-- MATERIALS PROVIDED start --

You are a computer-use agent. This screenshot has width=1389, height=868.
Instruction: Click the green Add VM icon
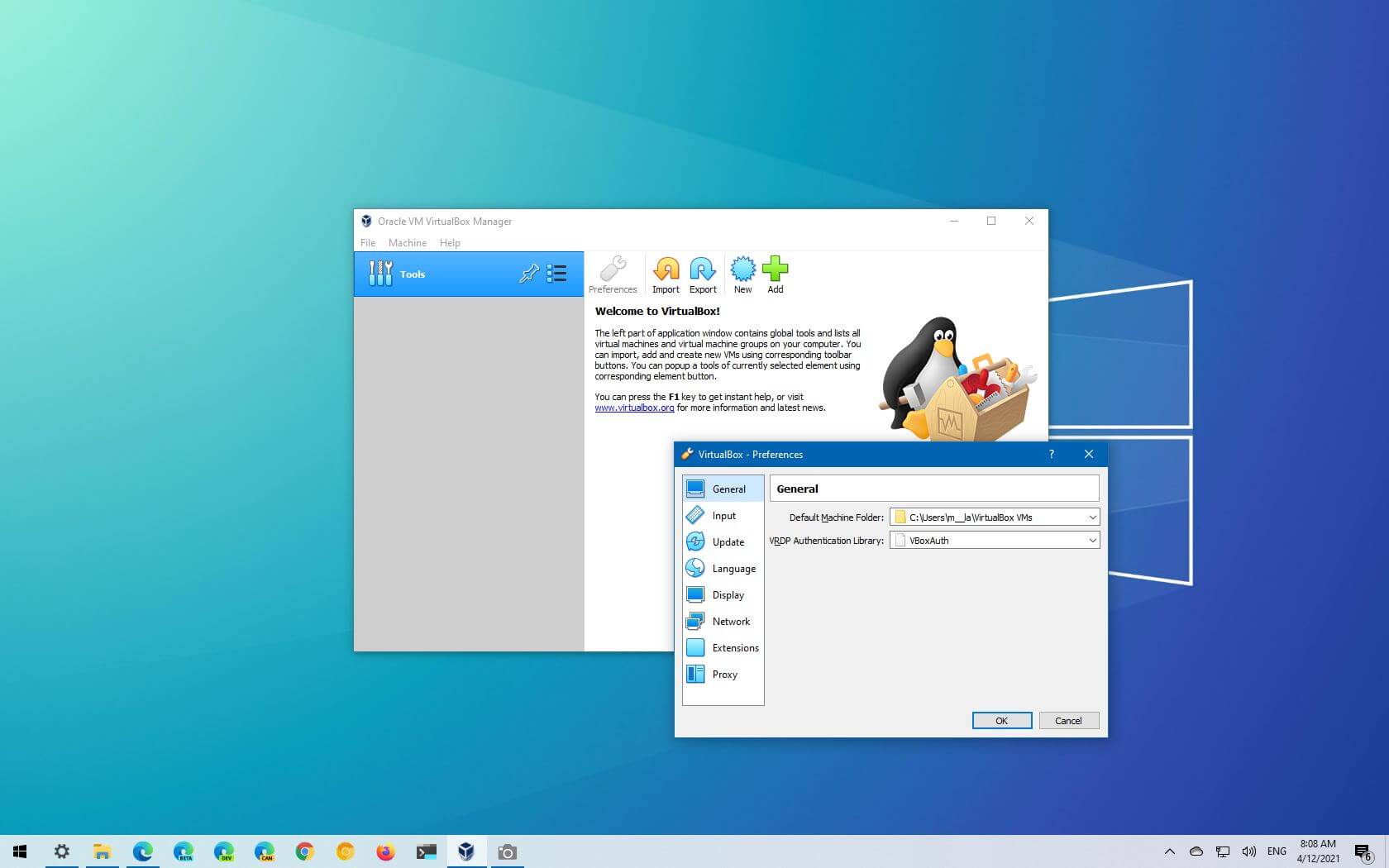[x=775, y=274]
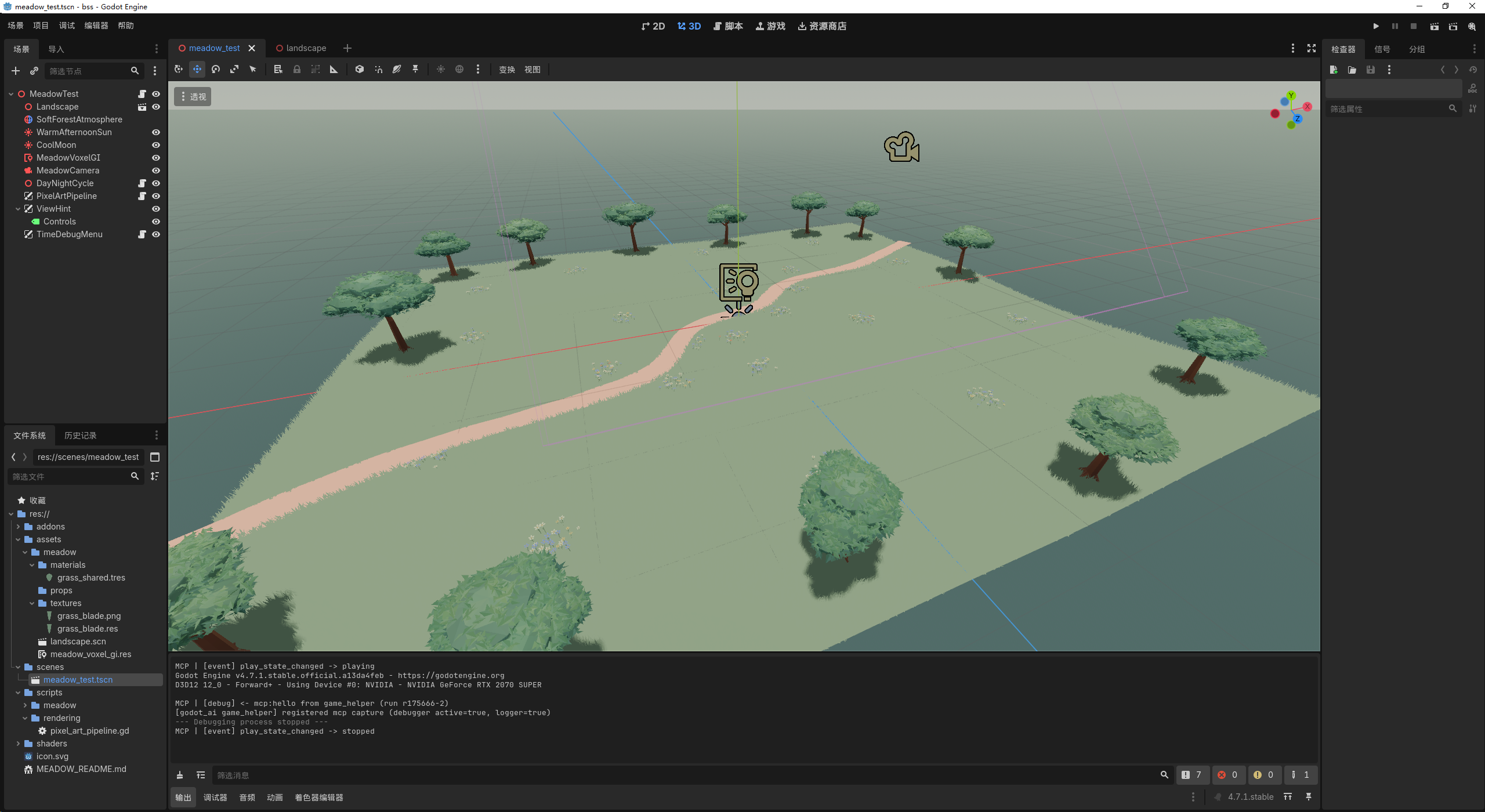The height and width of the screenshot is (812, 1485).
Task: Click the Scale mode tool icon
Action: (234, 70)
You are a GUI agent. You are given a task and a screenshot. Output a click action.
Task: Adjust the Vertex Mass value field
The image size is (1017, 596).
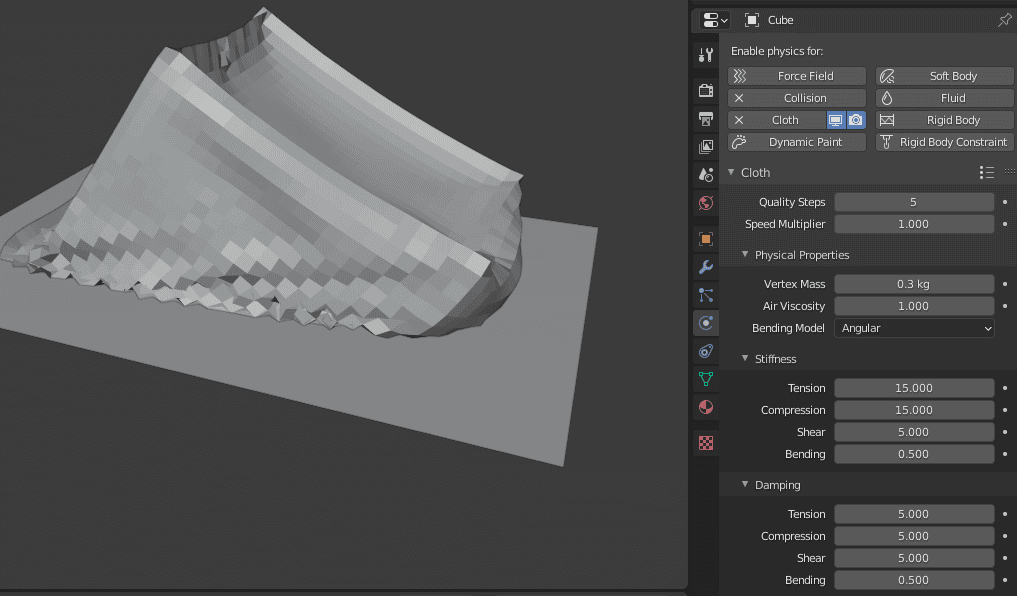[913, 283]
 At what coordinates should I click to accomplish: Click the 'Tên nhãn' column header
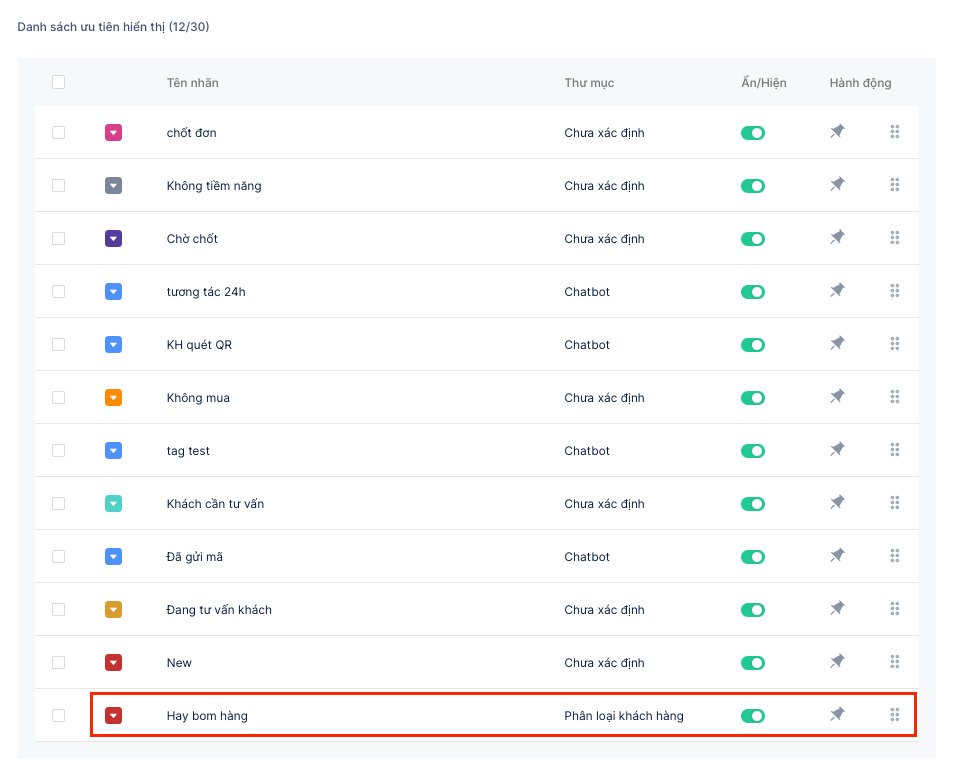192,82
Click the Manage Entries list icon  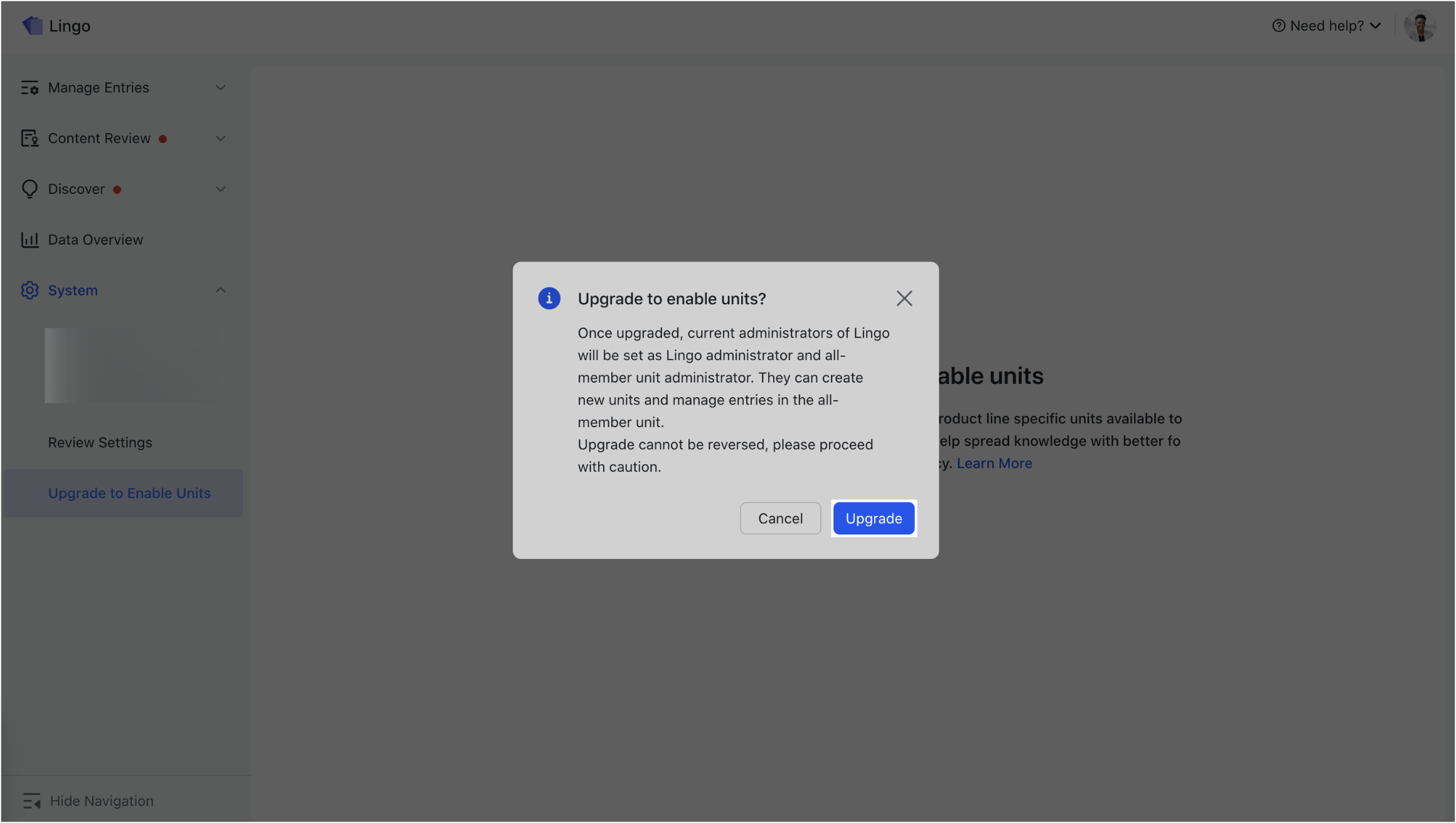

-- MATERIALS PROVIDED end --

_WHAT YOU SHOULD DO_
Copy the stretch of the records from the line containing "At what coordinates" through the end of the records. Leave the pictures out of your copy.

_EXERCISE SOLUTION_
 At what coordinates should I click to accomplish: Click the 'Tên nhãn' column header
192,82
Click the Manage Entries list icon  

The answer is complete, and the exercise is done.